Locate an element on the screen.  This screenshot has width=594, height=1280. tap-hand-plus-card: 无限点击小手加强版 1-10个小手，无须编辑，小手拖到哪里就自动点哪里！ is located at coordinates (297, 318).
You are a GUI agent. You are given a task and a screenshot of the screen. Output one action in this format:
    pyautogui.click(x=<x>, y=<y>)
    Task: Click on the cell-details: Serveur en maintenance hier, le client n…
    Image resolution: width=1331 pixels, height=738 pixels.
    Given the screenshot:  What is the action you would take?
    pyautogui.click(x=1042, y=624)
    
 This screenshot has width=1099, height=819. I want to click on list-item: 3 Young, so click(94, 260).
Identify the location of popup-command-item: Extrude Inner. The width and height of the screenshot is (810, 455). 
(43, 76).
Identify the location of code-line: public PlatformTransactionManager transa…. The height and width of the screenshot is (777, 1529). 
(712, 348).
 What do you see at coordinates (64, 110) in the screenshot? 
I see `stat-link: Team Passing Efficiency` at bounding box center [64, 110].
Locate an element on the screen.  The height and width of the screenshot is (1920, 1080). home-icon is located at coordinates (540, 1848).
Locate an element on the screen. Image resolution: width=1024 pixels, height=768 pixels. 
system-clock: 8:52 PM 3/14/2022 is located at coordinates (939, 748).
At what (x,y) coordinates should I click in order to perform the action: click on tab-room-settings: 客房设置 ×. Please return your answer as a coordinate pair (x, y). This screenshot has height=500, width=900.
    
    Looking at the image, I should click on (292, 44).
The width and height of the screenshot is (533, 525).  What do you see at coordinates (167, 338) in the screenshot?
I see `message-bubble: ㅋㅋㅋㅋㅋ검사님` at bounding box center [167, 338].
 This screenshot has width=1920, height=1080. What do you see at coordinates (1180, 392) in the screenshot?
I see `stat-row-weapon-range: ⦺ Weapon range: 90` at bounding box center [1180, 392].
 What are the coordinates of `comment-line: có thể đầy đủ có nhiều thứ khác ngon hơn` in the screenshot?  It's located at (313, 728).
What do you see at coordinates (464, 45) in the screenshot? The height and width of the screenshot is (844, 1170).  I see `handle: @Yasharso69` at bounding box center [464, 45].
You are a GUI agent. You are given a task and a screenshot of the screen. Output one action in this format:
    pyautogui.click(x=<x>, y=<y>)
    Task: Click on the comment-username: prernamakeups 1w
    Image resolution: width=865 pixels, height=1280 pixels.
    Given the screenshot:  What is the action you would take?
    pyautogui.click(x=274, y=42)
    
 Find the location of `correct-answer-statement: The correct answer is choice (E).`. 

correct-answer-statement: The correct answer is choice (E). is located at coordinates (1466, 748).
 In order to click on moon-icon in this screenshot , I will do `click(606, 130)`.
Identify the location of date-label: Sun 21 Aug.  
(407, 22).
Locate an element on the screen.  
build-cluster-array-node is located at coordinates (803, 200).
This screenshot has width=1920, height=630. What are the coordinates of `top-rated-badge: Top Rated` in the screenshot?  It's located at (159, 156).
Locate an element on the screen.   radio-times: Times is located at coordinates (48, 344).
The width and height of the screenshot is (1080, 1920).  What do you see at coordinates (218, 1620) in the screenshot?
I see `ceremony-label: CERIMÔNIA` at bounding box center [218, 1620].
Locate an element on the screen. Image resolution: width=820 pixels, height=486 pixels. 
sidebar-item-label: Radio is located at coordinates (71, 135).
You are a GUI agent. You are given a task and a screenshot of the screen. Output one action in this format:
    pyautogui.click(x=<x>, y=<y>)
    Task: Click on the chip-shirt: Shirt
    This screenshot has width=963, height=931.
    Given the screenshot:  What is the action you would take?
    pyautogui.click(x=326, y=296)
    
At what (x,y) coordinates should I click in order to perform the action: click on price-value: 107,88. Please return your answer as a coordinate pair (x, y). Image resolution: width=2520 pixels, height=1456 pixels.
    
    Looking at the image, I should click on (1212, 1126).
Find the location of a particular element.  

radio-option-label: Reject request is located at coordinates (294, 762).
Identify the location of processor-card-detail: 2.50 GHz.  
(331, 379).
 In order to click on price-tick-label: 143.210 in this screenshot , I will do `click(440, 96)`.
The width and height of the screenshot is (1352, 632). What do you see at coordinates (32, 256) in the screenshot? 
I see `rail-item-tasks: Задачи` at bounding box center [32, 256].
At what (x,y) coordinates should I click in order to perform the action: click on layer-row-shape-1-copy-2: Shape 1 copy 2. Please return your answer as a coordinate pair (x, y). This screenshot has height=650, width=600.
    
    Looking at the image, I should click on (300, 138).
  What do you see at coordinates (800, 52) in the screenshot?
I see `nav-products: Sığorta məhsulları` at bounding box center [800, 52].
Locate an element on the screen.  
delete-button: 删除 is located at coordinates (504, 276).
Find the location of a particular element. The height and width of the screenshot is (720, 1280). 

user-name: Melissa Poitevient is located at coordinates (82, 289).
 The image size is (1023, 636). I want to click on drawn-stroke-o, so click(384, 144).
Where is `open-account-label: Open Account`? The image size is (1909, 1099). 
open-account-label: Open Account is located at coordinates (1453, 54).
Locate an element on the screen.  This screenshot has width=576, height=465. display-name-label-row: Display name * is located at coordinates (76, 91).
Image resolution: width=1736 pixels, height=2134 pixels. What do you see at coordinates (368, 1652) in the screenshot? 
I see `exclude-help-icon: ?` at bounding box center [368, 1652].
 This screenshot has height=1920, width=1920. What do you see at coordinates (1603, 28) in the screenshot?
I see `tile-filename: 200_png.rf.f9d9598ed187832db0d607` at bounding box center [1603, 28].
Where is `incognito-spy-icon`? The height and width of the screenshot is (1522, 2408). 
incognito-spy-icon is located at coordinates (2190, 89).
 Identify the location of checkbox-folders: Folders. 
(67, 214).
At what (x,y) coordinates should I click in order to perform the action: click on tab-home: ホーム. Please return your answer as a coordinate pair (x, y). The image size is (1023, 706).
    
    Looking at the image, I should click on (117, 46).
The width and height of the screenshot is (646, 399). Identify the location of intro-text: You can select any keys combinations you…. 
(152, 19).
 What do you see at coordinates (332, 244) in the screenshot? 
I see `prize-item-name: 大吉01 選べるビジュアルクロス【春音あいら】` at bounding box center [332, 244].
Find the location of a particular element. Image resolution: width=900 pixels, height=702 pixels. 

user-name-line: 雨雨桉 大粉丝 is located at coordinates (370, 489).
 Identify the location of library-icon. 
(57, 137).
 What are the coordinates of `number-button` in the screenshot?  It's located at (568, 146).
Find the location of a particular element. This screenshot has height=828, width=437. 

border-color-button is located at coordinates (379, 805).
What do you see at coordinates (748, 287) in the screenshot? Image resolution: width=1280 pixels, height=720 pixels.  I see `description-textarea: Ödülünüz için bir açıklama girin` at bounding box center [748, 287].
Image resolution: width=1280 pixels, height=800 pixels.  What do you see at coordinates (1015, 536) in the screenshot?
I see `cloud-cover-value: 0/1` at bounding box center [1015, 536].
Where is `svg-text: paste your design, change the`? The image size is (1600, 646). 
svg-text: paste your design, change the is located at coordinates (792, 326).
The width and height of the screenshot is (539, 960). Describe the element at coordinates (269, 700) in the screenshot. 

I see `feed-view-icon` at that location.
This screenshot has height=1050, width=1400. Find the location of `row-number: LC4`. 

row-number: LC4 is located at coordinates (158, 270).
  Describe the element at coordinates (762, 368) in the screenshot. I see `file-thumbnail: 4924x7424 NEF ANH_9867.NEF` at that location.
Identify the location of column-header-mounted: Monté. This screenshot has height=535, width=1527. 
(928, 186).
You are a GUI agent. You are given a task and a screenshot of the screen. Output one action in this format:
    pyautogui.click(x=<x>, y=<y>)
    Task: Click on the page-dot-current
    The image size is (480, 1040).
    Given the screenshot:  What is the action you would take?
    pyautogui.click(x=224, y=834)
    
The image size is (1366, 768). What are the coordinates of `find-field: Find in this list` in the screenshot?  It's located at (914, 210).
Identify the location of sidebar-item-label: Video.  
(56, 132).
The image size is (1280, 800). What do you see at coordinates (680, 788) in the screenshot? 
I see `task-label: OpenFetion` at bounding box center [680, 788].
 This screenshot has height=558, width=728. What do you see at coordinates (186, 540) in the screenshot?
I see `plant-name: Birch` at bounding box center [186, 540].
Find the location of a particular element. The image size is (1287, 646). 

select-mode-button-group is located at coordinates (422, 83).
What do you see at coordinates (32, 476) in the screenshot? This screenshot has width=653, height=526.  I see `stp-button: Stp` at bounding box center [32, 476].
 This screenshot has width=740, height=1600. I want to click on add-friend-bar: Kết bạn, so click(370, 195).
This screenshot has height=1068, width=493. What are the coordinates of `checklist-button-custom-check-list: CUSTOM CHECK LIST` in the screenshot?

§ Work to complete:
Duplicate the lines verbatim, beginning with the one containing "This screenshot has width=1920, height=630." and continuing through the one containing "pyautogui.click(x=326, y=296)".

§ Solution to this exercise:
This screenshot has width=1920, height=630. What are the coordinates of `top-rated-badge: Top Rated` in the screenshot?  It's located at (159, 156).
Locate an element on the screen.   radio-times: Times is located at coordinates (48, 344).
The width and height of the screenshot is (1080, 1920).  What do you see at coordinates (218, 1620) in the screenshot?
I see `ceremony-label: CERIMÔNIA` at bounding box center [218, 1620].
Locate an element on the screen. Image resolution: width=820 pixels, height=486 pixels. 
sidebar-item-label: Radio is located at coordinates (71, 135).
You are a GUI agent. You are given a task and a screenshot of the screen. Output one action in this format:
    pyautogui.click(x=<x>, y=<y>)
    Task: Click on the chip-shirt: Shirt
    This screenshot has width=963, height=931.
    Given the screenshot:  What is the action you would take?
    pyautogui.click(x=326, y=296)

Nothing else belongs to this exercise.